• **Exercise brief**:
Start at the line with "The height and" in the records below, stop at the line with "Click the Gross", and return every line in that span exactly, the two end lines included.

[Stored records]
****************************************

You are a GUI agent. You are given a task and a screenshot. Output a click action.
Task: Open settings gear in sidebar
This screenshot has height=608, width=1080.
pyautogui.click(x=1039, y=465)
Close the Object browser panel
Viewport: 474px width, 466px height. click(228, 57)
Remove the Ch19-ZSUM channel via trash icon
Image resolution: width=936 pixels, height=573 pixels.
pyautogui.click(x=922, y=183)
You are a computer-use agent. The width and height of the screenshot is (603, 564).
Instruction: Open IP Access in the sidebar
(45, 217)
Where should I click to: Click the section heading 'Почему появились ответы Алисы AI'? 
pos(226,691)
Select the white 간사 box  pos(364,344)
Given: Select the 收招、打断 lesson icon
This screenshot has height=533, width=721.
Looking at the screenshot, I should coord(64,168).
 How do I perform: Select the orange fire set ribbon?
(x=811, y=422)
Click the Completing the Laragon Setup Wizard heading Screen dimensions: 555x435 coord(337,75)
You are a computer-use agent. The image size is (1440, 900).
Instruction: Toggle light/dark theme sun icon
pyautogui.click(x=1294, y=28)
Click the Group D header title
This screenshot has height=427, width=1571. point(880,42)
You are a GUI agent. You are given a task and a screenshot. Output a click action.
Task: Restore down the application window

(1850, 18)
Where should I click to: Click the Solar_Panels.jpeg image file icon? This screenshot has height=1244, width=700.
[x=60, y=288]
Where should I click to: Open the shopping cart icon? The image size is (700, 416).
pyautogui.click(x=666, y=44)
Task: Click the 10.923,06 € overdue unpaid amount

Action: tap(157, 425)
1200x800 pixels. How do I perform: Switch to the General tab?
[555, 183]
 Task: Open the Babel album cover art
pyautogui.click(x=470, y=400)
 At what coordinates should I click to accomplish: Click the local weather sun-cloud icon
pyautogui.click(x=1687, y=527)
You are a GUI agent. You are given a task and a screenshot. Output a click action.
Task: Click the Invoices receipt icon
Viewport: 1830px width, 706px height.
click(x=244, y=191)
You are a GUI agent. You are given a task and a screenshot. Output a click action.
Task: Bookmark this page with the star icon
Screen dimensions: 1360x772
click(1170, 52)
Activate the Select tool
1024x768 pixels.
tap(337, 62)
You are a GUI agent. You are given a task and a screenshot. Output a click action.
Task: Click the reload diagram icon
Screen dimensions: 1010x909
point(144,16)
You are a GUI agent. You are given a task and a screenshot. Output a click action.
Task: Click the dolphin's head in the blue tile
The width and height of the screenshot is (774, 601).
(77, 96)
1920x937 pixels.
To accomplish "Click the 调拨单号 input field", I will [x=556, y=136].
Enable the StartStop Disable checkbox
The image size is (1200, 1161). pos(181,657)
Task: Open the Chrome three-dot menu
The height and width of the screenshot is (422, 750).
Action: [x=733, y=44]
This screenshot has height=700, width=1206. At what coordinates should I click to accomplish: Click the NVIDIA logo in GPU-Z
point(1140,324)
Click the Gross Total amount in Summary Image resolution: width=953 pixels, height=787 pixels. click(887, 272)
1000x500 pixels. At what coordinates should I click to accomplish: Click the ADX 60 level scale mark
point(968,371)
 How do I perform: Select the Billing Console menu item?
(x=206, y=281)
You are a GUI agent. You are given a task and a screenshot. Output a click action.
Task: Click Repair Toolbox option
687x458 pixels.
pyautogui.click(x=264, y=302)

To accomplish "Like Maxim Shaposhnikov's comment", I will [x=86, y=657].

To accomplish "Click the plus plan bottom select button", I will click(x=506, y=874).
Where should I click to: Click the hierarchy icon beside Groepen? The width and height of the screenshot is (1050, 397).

****************************************

• **Response**:
The height and width of the screenshot is (422, 750).
Action: [x=733, y=44]
This screenshot has height=700, width=1206. At what coordinates should I click to accomplish: Click the NVIDIA logo in GPU-Z
point(1140,324)
Click the Gross Total amount in Summary Image resolution: width=953 pixels, height=787 pixels. click(887, 272)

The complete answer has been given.